If your infections cluster around time spent in a particular building, or if antibiotics never seem to fully resolve your symptoms, environmental exposure is worth investigating. Poor indoor air quality, occupational chemical exposures, and even heavy secondhand smoke exposure can all irritate airways and compromise local immune defenses in the lungs and sinuses.
What Testing Looks Like
If your infection pattern crosses the thresholds mentioned earlier, a doctor can run targeted blood work to assess your immune function. The process typically starts simple: a complete blood count with differential, which reveals whether you have enough white blood cells and whether the proportions of different cell types look normal. Severe drops in lymphocytes (a specific type of white blood cell) are a red flag that prompts deeper investigation.

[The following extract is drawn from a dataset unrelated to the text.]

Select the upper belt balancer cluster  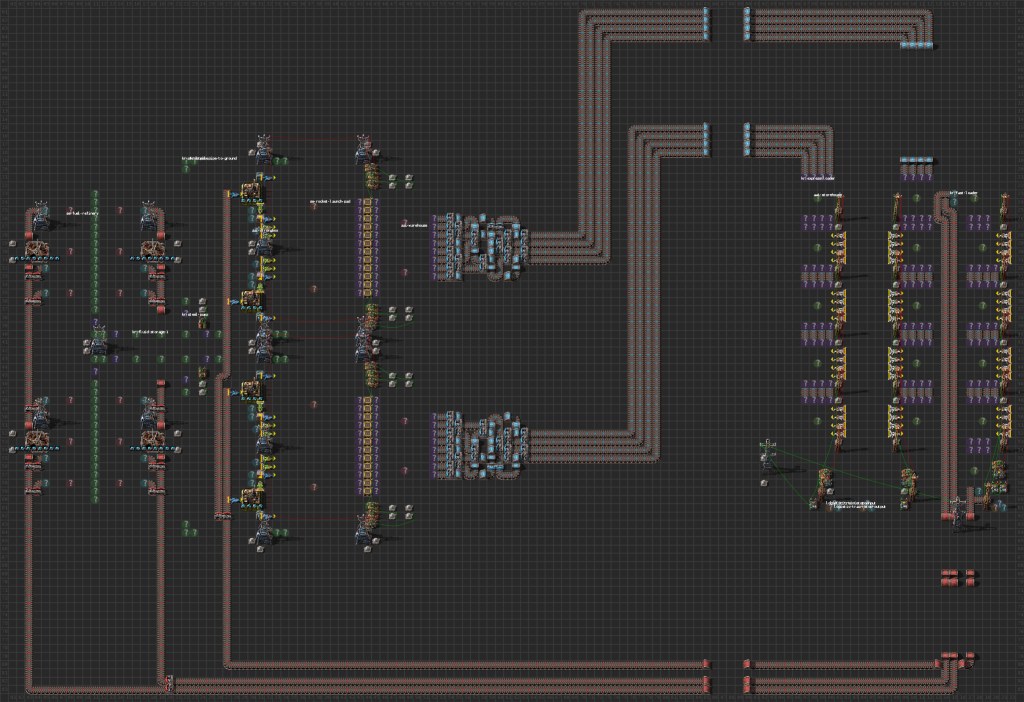(x=480, y=246)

The next step usually involves measuring your immunoglobulin levels, the antibodies (IgG, IgA, IgM) that neutralize bacteria and viruses. If those levels are low or borderline, doctors can test how well you respond to vaccines. This involves giving you a standard vaccination, like a tetanus or pneumonia shot, and checking your blood three to four weeks later to see if your body mounted an appropriate antibody response. A poor response despite normal-ish antibody levels is a hallmark of subtle immune deficiency. HIV testing is standard in any workup for unexplained immune weakness, typically using a viral load test rather than an antibody test for greater accuracy. Additional testing for complement system defects or neutrophil function may follow depending on the types of infections you’re experiencing.